Lollipop, a mare that had already finished second in the 2021 Horse of the Year voting with Andrew Burks, wasn’t exactly at her peak.

“When Blane Cox called and told me Lollipop was for sale, I said, ‘Have you not seen the way she’s been lately?’” Mayfield joked.

She worked well enough when he tried her, so he took the chance. Then came the rough patch—Lovedale, Red Bluff, Guymon, jackpots that didn’t pay. At one point, he was actively trying to sell her for what he had in her.

“She just didn’t love her job anymore,” Mayfield said.

Instead of cutting ties, he went home and went to work. He slowed down, took her to jackpots and focused on making her love roping calves again.

“She has taught me a lot about horses, mares specifically, and they must love their job,” Mayfield said. “It just took time, patience and working on the little things to bring back her love for calf roping.”

What came next changed his career. Almost all of the $286,000-plus he won en route to his sixth NFR qualification in 2024 was on Lollipop. Of the $180,000 he earned just from rodeos he won, roughly $150,000 came with her. Then she was named 2024 AQHA Tie-Down Horse of the Year.

“When I got the call that Lollipop got Horse of the Year, that meant more to me than anything,” Mayfield said. “Honestly, I didn’t grow up riding the best horses… I never thought I’d have the chance to own the Horse of the Year.”

Just when it seemed like his horsepower couldn’t get any deeper, another mare stepped into the picture.

Shad Mayfield Cheyenne Frontier Days roping close-up
Shad Mayfield and “Tootsie Pop” at the 2025 Cheyenne Frontier Days. | Click Thompson photo

After the passing of breeder Marty Miller, his wife Felicia reached out and told Mayfield there was a mare he needed to try. Bred by Miller and sired by Popular Resortfigure—the same sire as Lollipop—Popular Snow Resort had spent most of her life as a solid circuit horse for owner Trey Hall.

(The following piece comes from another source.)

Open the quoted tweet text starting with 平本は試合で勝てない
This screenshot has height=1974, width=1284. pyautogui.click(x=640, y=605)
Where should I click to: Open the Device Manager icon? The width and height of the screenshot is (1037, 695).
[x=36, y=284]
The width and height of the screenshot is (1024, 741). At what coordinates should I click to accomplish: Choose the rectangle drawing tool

Mayfield hauled her home from Amarillo, legged her up and tied one calf down. He renamed her Tootsie Pop to fit the sugar theme and started seasoning her.

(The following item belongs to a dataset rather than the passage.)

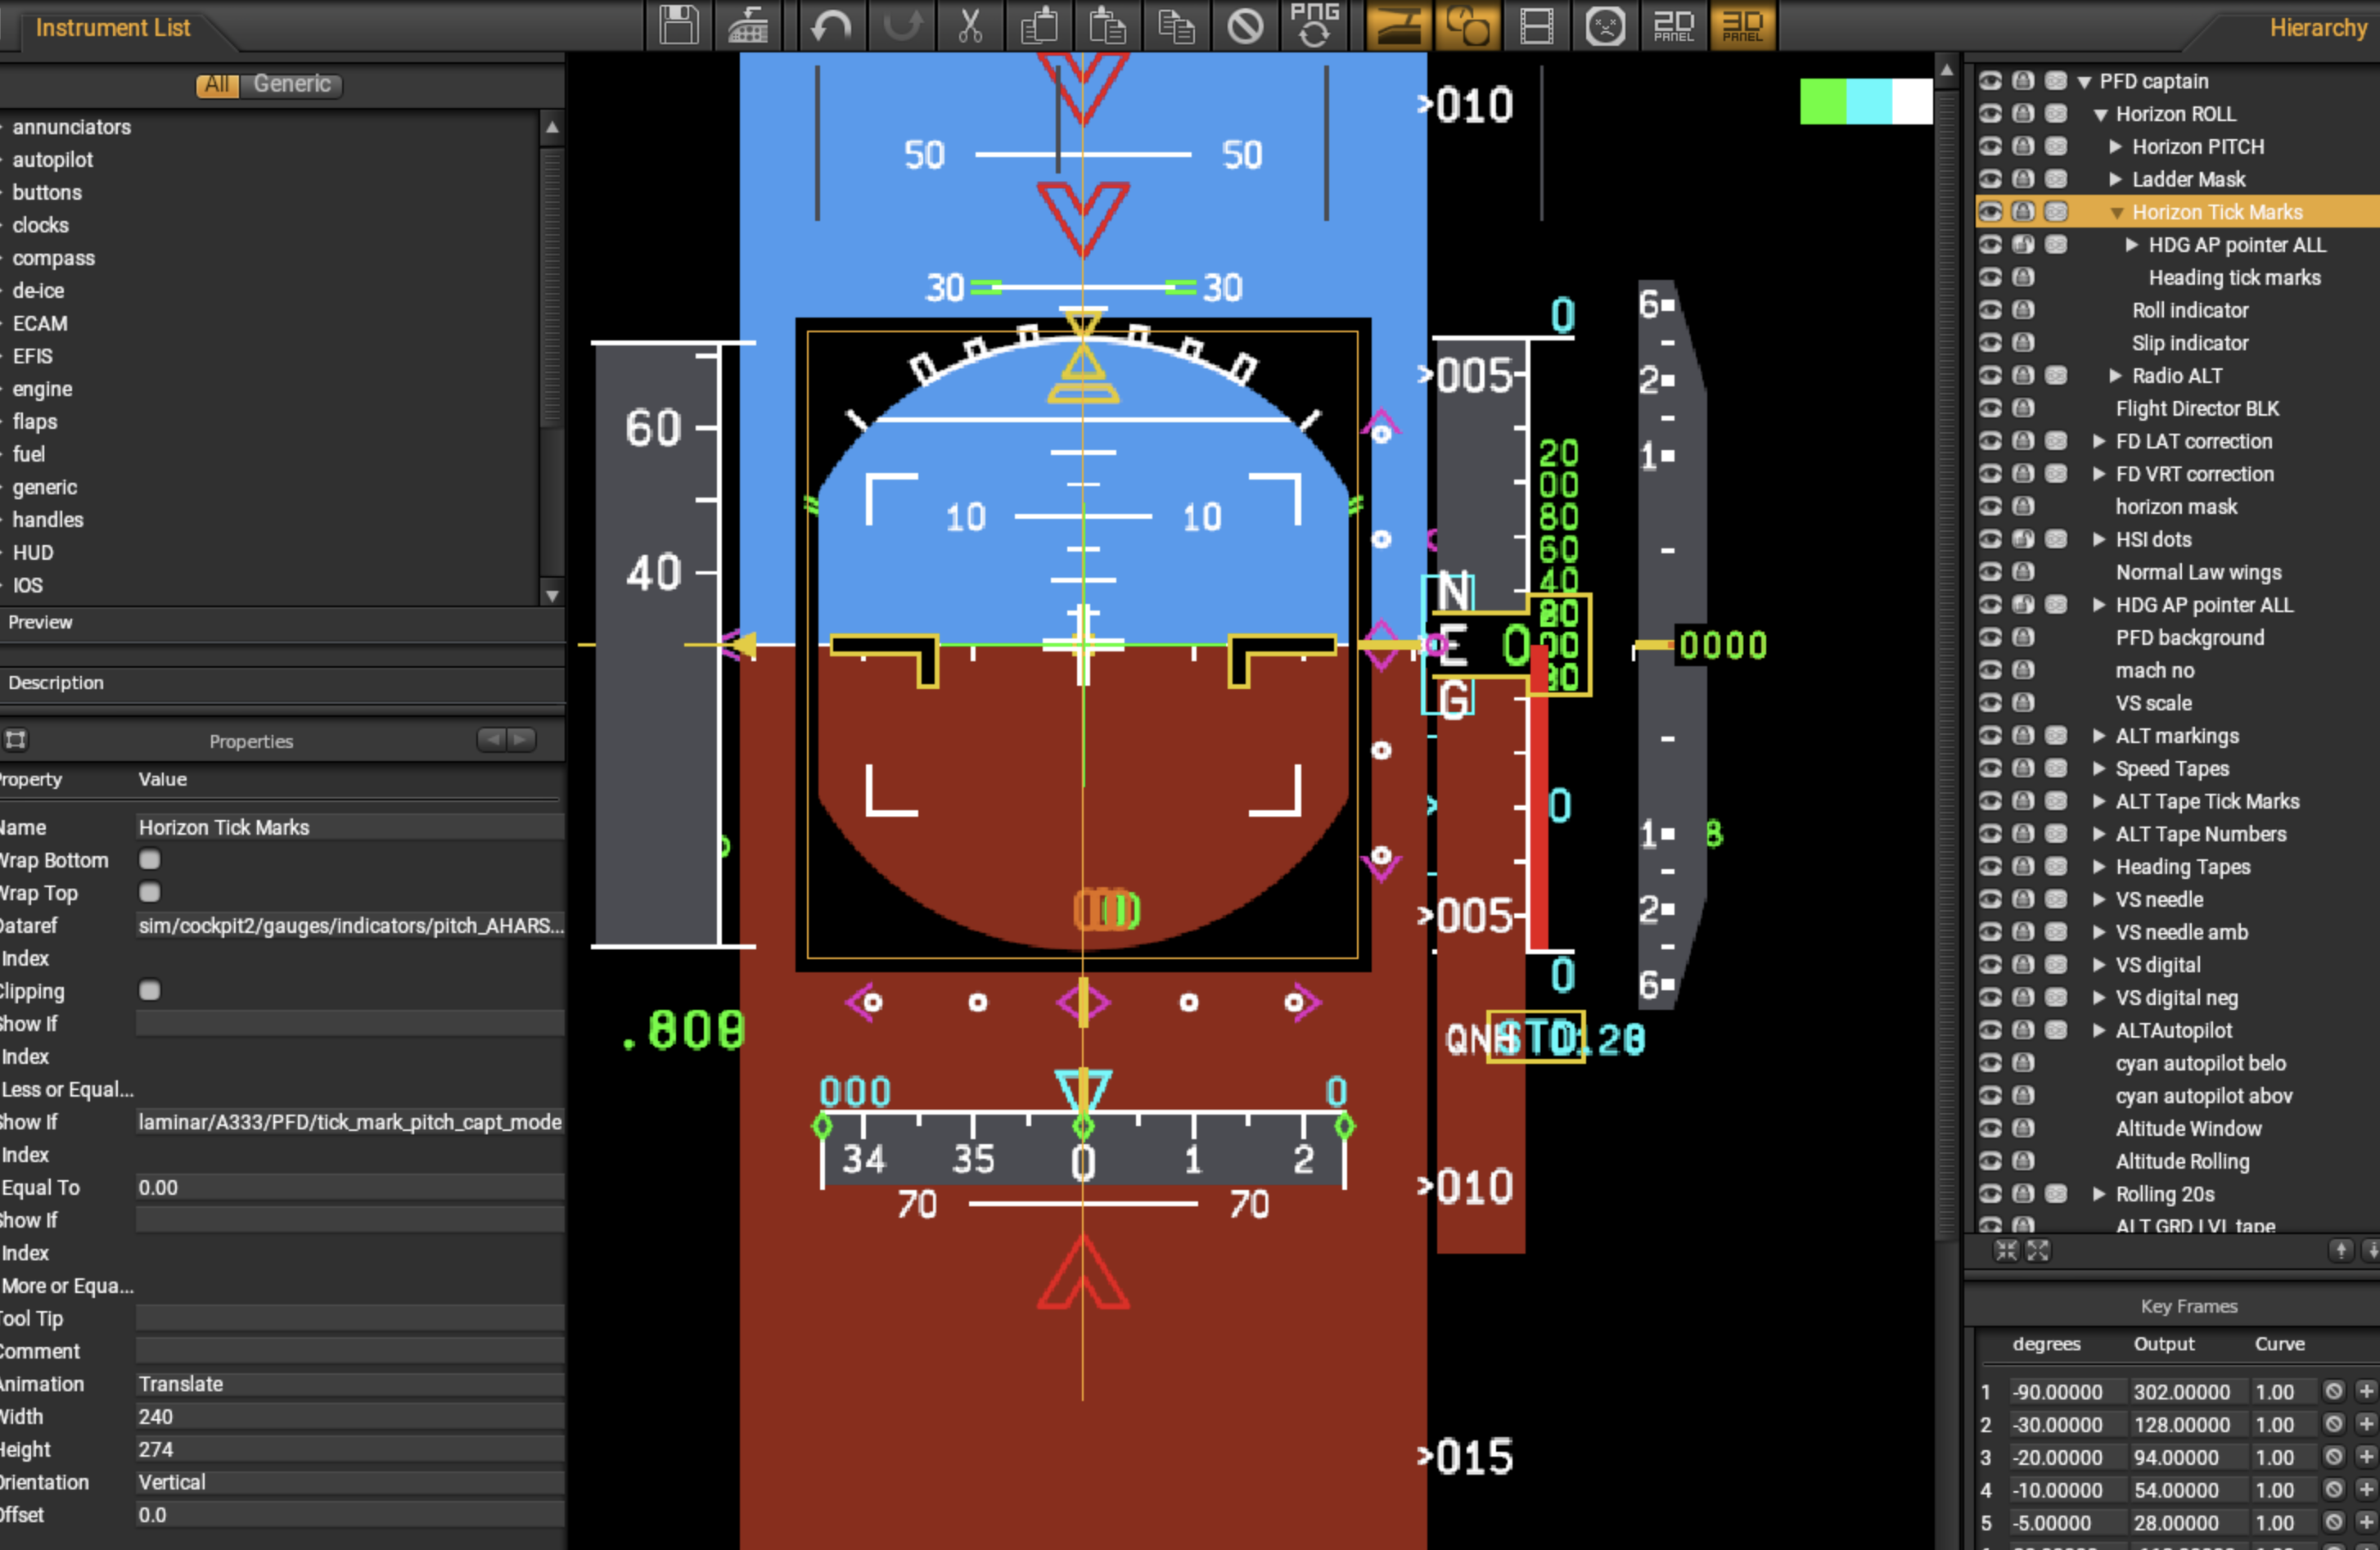Click the Copy toolbar icon
The height and width of the screenshot is (1550, 2380).
point(1177,26)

What sets Tootsie Pop apart, he says, is how she handles calves at the end of the rope.

“What I think she does better than Lollipop is hold the calves’ heads,” Mayfield said. “She leaves them right there for me to flank and tie, and that helps my hips. She doesn’t pull on their heads or make them kick. She was a game changer.”

Now, Mayfield finds himself in a problem most ropers would gladly have—choosing between two number-one horses.

Tootsie Pop, he says, shines in the summertime, on bigger cattle and longer scores. Lollipop is lights-out in places like Calgary and indoor setups like Fort Worth and Vegas. Between them, Mayfield has the horsepower to match any arena.

“Coming up, I had horses that just got me by,” Mayfield said. “The horsepower I have now is unmatched… I’ve never had two number ones at the same time.”

He’s not just hauling for himself, either. In 2025, he’s helping rookie Tyler Calhoun.

“I like helping the younger guys,” Mayfield said. “It fuels me too… Being around someone who’s hungry like that fires me up again.”

More to come

From Clovis kid to two-time World Champion, from roping on whatever he could climb on to hauling Lollipop, Tootsie Pop and a steer-roping horse, Mayfield’s story looks a lot like a finished product on paper.

But the way he sees it, he’s still chasing.

He checks the standings daily, compares year-over-year earnings, and tries to beat the version of himself from the year before. He has a calf roping gold buckle from Arlington and an all-around buckle from Vegas, but he’s still eyeing that Vegas calf roping world title—and maybe a steer roping finals qualification down the road.

He’s already carried the Mayfield name back into the winner’s circle at Fort Worth and Calgary, 40 years after his dad did it. And he’s doing it with a social-media-fueled spotlight, a pair of mares everyone in the sport is watching and a competitive fire that hasn’t dimmed through pain, pressure or expectations.

Every story has a beginning, middle and end. For now, it feels like Mayfield is still somewhere in the middle—with plenty of runs, records and gold buckles left ahead of him.